合成路线1

A new enantioselective synthesis of A-86929, the active form of the diacetyl prodrug ABT-431 has been published: The condensation of 4-bromo-2-propylthiophene (I) with 4-(3,4-dimethoxyphenyl)-N-methoxy-N-methyl-2(R)-(trifluoroacetamido)butyramide (II) by means of butyllithium in ethyl ether gives 4-(3,4-dimethoxyphenyl)-1-(5-propyl-3-thienyl)-2(R)-(trifluoroacetamido)-1-butanone (III), which is reduced with NaBH4 in ethanol yielding 4-(3,4-dimethoxyphenyl)-1-(5-propyl-3-thienyl)-2(R)-(trifluoroacetamido-1(S)-butanol (IV) in a 4:1 ratio with its diastereomeric alcohol. The cyclization of (IV) with SnCl4 in dichloromethane affords the substituted tetraline (V), which is treated with K2CO3 in methanol/water to give (1S,2R)-6,7-dimethoxy-1-(5-propyl-3-thienyl)-1,2,3,4-tetrahydro-2-naphthylamine (VI). The cyclization of (VI) with formaldehyde and HCl in refluxing ethanol yields the tetracyclic intermediate (VII), which is finally demethylated with BBr3 in dichloromethane.
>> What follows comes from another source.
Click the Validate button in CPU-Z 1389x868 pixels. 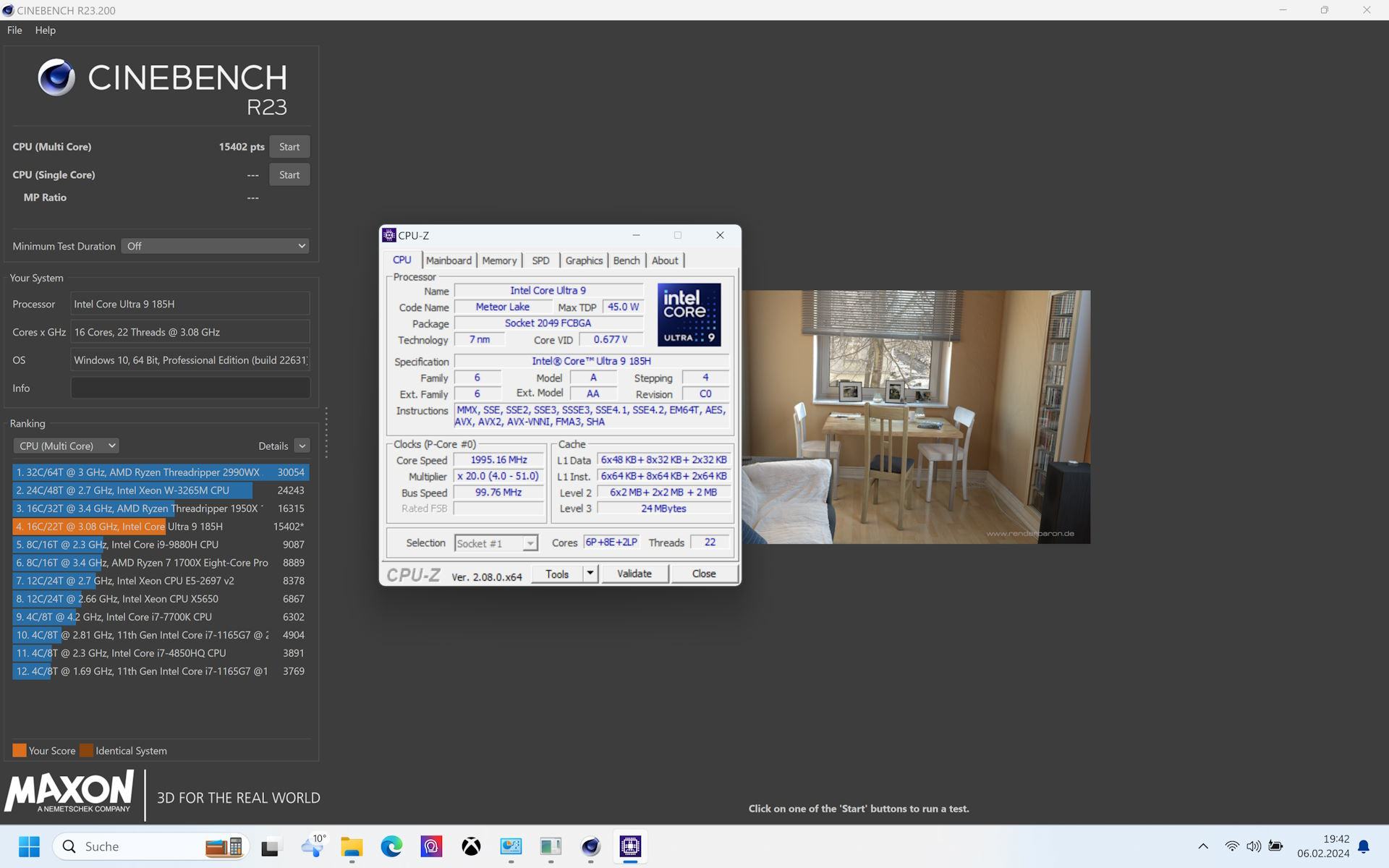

The two starting compounds (I) and (II) have been obtained as follows: 1) The bromination of 1-(2-thienyl)-1-propanone (VIII) with Br2/AlCl3 in chloroform gives 1-(4-bromo-2-thienyl)-1-propanone (IX), which is then reduced to (I) with hydrazine and KOH in ethylene glycol at 160 C. 2) The Friedel Craft's condensation of 1,2-dimethoxybenzene (X) with 2(R)-(trifluoroacetamido)succinic anhydride (XI) by means of AlCl3 gives 4-(3,4-dimethoxyphenyl)-4-oxo-2(R)-(trifluoroacetamido)butyric acid (XII), which is reduced with H2 over Pd/C in HCl/isopropanol yielding 4-(3,4-dimethoxyphenyl)-2(R)-(trifluoroacetamido)butyric acid (XIII). Finally, this compound is condensed with N,O-dimethylhydroxylamine by means of isobutyl chloroformate and N-methylmorpholine (NMM) in THF affording amide (II).